_REQUIREMENT_.
Your answer should be the lines below from the one with "This screenshot has height=424, width=881." to the one with "514x321 pixels.", both included, given again exactly and with nothing added.

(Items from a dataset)
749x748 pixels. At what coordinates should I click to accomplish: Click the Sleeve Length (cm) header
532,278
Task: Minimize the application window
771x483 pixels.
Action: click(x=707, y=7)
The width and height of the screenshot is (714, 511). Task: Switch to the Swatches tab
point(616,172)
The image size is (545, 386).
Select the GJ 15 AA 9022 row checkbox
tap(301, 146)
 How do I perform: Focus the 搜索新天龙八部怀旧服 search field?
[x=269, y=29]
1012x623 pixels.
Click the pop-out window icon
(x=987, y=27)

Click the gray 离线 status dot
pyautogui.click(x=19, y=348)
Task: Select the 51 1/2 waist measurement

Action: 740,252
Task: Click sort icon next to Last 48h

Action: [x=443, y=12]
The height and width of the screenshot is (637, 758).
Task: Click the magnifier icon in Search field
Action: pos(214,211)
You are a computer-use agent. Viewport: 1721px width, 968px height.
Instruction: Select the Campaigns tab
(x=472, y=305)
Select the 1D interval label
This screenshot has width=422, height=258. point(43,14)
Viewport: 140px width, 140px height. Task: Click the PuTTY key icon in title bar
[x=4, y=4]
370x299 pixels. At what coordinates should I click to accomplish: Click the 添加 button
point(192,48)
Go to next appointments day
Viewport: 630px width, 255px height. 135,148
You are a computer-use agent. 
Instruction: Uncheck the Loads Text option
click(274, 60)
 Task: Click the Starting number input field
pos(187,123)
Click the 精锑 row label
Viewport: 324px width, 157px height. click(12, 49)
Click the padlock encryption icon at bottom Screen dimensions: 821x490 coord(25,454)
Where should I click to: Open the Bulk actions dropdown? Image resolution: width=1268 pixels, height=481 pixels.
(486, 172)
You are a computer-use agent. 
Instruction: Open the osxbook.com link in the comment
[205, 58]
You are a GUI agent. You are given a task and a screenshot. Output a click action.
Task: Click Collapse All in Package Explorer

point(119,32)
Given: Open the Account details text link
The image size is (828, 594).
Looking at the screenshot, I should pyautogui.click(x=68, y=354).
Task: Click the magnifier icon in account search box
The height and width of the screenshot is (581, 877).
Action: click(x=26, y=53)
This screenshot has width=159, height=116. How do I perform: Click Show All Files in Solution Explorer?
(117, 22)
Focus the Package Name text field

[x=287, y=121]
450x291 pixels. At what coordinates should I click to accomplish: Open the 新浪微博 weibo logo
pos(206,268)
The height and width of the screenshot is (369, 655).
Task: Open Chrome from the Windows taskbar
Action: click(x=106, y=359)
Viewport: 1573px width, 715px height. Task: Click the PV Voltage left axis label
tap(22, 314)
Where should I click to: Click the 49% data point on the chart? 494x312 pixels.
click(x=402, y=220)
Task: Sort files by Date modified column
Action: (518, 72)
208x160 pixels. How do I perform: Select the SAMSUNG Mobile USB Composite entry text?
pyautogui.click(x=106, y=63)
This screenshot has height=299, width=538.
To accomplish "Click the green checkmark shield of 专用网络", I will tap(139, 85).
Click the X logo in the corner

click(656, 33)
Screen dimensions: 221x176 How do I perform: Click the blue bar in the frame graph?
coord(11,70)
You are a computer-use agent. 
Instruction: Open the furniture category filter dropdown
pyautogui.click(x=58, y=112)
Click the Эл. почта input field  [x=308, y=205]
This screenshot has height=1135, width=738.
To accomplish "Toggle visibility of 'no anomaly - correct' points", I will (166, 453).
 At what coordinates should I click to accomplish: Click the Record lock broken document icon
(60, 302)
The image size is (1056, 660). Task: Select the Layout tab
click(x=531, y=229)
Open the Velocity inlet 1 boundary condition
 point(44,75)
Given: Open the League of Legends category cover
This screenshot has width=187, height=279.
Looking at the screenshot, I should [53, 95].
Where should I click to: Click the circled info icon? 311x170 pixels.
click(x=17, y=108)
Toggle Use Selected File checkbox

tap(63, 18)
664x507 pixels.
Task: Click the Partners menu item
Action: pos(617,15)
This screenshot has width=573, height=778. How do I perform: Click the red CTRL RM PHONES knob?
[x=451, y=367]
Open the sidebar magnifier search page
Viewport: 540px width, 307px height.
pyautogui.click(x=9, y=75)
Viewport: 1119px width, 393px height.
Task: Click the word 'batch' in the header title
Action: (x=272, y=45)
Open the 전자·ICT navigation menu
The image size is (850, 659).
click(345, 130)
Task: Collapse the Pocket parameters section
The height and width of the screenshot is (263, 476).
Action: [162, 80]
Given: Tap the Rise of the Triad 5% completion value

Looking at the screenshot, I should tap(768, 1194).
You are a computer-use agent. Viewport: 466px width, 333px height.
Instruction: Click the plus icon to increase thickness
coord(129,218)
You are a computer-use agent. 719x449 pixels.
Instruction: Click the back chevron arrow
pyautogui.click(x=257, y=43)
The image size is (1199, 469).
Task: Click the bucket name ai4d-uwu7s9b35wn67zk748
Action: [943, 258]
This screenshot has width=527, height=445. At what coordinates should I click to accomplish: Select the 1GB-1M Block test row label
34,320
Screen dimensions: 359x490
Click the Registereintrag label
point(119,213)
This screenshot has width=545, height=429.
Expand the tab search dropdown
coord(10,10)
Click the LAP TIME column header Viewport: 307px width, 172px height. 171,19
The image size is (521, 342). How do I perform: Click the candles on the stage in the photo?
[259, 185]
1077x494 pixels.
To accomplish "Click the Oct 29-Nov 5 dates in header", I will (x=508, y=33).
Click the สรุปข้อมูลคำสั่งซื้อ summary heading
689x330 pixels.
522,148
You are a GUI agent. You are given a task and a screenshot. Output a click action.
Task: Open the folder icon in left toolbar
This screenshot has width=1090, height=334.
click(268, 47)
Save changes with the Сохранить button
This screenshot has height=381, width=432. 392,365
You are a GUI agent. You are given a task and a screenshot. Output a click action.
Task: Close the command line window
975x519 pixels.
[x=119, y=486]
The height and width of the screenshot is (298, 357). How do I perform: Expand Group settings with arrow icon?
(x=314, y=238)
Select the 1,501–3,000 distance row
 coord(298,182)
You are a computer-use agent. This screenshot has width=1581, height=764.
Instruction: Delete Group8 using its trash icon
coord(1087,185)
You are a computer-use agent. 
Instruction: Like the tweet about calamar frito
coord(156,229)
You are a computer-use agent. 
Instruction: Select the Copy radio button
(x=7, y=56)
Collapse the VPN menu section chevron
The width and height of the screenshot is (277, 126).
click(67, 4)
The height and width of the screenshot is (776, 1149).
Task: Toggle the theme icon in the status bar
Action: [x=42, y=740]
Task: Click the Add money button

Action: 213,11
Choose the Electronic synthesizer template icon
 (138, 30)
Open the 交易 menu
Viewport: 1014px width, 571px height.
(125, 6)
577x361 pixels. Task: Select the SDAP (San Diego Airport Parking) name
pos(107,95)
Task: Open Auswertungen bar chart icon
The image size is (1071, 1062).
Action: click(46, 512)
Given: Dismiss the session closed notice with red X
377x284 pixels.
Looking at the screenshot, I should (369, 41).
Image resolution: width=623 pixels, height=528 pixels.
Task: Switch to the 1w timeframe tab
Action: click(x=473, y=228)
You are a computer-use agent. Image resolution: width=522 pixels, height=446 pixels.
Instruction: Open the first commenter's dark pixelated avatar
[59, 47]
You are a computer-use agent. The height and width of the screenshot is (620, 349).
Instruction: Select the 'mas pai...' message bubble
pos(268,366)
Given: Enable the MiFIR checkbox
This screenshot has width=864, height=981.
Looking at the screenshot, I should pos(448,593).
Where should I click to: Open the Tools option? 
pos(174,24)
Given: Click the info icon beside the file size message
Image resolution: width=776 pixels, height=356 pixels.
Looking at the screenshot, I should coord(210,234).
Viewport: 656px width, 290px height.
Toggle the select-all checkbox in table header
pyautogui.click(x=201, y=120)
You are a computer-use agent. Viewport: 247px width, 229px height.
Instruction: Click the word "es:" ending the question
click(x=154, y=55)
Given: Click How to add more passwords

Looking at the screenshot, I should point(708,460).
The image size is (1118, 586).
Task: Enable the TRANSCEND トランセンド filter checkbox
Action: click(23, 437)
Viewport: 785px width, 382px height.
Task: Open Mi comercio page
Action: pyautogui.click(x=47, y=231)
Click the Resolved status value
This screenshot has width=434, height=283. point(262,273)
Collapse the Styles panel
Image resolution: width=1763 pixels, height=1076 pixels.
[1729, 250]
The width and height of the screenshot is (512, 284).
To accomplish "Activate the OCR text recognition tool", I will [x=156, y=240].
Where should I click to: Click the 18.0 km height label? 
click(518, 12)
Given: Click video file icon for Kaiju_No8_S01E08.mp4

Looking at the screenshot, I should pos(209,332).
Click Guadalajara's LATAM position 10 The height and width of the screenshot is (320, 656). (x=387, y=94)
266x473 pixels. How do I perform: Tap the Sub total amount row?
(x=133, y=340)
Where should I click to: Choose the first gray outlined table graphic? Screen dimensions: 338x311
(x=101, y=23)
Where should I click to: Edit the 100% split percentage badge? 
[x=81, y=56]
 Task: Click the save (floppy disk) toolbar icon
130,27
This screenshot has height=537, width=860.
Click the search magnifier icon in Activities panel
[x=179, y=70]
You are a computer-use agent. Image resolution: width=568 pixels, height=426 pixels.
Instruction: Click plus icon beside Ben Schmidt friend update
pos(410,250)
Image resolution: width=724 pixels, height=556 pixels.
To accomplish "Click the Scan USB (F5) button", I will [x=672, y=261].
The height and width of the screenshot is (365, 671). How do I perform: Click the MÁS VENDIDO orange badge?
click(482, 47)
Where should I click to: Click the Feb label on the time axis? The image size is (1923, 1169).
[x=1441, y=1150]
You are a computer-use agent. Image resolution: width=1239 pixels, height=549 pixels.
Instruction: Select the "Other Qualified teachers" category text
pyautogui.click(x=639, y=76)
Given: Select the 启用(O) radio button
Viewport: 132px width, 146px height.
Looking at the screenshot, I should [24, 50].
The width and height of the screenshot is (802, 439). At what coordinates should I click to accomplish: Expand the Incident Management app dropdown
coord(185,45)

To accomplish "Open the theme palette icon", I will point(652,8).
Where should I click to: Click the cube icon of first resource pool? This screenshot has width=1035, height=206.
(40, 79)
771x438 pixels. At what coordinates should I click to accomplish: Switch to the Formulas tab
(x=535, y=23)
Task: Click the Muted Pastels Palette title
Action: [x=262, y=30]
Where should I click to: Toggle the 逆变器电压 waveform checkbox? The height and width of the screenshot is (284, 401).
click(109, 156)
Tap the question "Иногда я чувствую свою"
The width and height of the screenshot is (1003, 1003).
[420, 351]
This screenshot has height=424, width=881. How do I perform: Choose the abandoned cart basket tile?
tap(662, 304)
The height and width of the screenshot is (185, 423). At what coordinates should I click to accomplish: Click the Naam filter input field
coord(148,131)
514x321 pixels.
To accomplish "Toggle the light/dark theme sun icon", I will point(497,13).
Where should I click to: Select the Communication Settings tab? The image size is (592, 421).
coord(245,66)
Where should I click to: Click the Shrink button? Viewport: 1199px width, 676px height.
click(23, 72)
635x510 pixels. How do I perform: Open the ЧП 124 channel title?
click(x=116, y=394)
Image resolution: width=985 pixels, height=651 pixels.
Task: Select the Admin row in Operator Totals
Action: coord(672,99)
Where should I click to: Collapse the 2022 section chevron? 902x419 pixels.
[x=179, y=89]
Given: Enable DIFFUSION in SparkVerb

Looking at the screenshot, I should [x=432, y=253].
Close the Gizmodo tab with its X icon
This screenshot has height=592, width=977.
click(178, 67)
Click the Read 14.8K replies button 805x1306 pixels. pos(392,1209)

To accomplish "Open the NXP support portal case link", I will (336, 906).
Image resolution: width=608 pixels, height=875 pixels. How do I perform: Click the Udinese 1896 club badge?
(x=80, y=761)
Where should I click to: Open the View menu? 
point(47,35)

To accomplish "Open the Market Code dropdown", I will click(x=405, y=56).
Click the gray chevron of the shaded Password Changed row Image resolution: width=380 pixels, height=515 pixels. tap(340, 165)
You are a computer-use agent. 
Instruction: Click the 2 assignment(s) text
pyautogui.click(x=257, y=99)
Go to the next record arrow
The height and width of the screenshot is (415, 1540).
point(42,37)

_RESPONSE TO THIS TASK_.
This screenshot has height=424, width=881. How do I perform: Choose the abandoned cart basket tile?
tap(662, 304)
The height and width of the screenshot is (185, 423). At what coordinates should I click to accomplish: Click the Naam filter input field
coord(148,131)
514x321 pixels.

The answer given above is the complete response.